Provided material.
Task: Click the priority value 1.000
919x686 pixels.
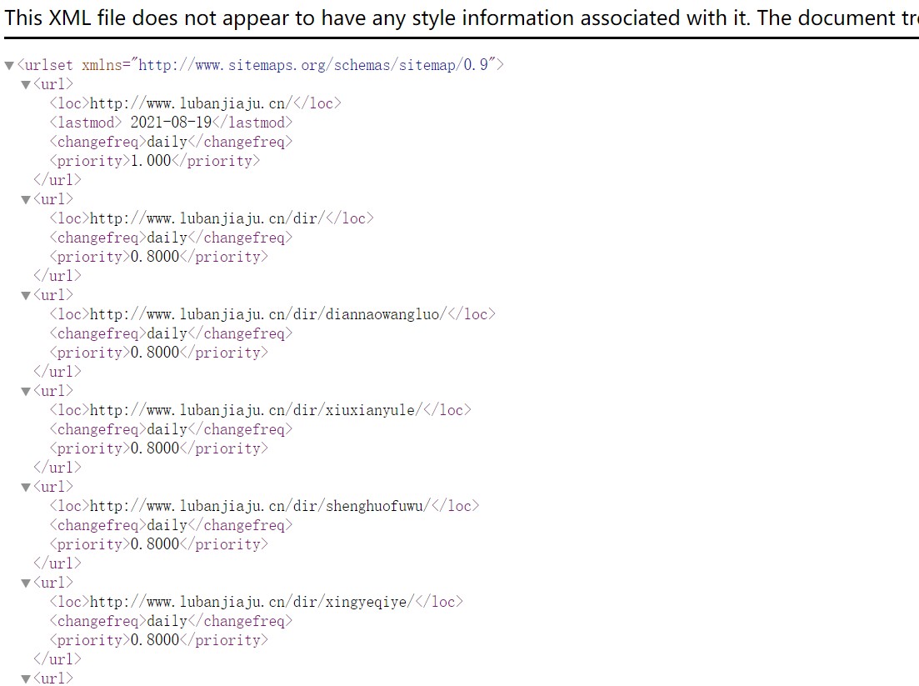Action: pos(151,161)
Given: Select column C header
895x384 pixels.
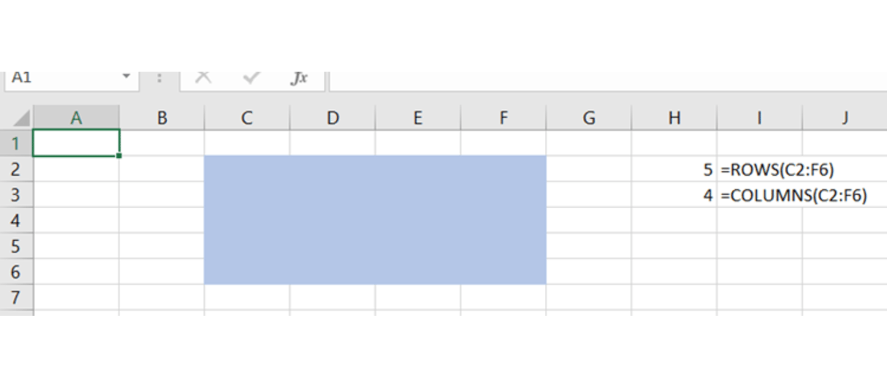Looking at the screenshot, I should pos(247,118).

Exercise prompt.
Can you return every line of the records above verbatim, with the pictures left out?

Task response.
Task: Click the priority value 1.000
919x686 pixels.
Action: pos(151,161)
Given: Select column C header
895x384 pixels.
Looking at the screenshot, I should pos(247,118).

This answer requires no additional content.